Kieker 1.3 released

Today, we released version 1.3 of our Kieker framework for continuous monitoring and analysis of software systems.

New Features:

  • Added support for periodic samplers
  • Added support for monitoring system-level statistics based on the Sigar API
  • MonitoringController no longer restricted to singleton instance
  • Added support for custom time sources
  • Improved configuration management
  • Added named pipe reader/writer (for passing monitoring records directly within same JVM)
  • MonitoringController accessible as JMX MBean

API changes

  • The format of the kieker.monitoring.properties changed!
  • Custom writers will need to be adjusted to a changed interface
  • Minor changes in the MonitoringController interface

Kieker version 1.2 released!

  • Minor bug-fixes and refactorings
    (e.g., renaming Kieker.Tpmon/Tpan->Kieker.Monitoring/Analysis )
  • Further enancements to trace analysis tool
    (e.g., analysis & visualization features providing software assembly- & deployment-level views)
  • Improved documentation, e.g., brand-new user guide with examples!
  • Improved Windows support (e.g., wrapper scripts)

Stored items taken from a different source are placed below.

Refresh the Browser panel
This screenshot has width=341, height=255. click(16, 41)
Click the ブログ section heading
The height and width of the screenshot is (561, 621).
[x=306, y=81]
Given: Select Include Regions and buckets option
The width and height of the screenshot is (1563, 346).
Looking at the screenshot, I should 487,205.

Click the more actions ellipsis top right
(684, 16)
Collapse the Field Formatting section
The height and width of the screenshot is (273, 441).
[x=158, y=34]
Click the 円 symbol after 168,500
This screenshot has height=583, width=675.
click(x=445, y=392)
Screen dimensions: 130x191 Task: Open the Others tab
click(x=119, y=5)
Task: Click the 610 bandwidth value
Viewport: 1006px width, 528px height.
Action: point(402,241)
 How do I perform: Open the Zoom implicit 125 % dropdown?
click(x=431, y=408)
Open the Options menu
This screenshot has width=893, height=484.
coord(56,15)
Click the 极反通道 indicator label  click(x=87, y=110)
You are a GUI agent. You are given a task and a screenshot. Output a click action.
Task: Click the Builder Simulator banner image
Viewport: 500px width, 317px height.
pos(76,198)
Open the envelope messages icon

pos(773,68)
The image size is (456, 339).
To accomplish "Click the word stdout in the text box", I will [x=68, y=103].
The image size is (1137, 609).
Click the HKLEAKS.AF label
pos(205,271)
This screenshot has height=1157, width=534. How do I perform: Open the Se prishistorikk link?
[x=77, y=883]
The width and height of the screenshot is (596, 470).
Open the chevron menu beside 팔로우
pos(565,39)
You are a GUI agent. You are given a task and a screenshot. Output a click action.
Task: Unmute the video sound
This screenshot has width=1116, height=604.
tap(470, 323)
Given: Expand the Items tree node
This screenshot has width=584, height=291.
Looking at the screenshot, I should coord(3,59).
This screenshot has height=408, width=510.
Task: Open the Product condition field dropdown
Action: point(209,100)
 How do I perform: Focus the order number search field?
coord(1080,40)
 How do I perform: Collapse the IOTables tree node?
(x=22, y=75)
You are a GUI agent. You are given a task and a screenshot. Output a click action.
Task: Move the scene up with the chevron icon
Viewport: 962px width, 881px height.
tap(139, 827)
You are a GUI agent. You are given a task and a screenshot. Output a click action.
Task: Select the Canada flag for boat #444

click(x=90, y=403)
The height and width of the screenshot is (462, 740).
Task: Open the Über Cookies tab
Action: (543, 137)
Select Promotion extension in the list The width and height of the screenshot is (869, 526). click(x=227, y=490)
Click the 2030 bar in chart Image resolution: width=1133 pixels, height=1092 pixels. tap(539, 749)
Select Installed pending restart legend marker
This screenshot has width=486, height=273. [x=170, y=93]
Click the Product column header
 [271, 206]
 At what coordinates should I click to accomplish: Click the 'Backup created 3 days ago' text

Kieker version 1.1 has just been released!

Trace analysis tool improved and extended:

  • New internal meta-model, scalable on-the-fly trace reconstruction, …
  • Analysis features: e.g., HTML output of reconstructed system model, computation of trace equivalence classes
  • Visualizations, e.g., hierarchical dependency graphs (operation-, component-, container-level), sequence diagrams, call graphs

Kieker version 0.95a has been released today!

Considerable improvements have been made to Kieker’s architecture, e.g.,

  1. a generalized/extensible monitoring record model (more than executions);
  2. generalized/extensible writer model (more than database and filesystem); and
  3. we introduced a common data model for monitoring and analysis.

This release is the first to include the analysis component Tpan (visualization features currently restricted to sequence diagrams and dependency graphs)!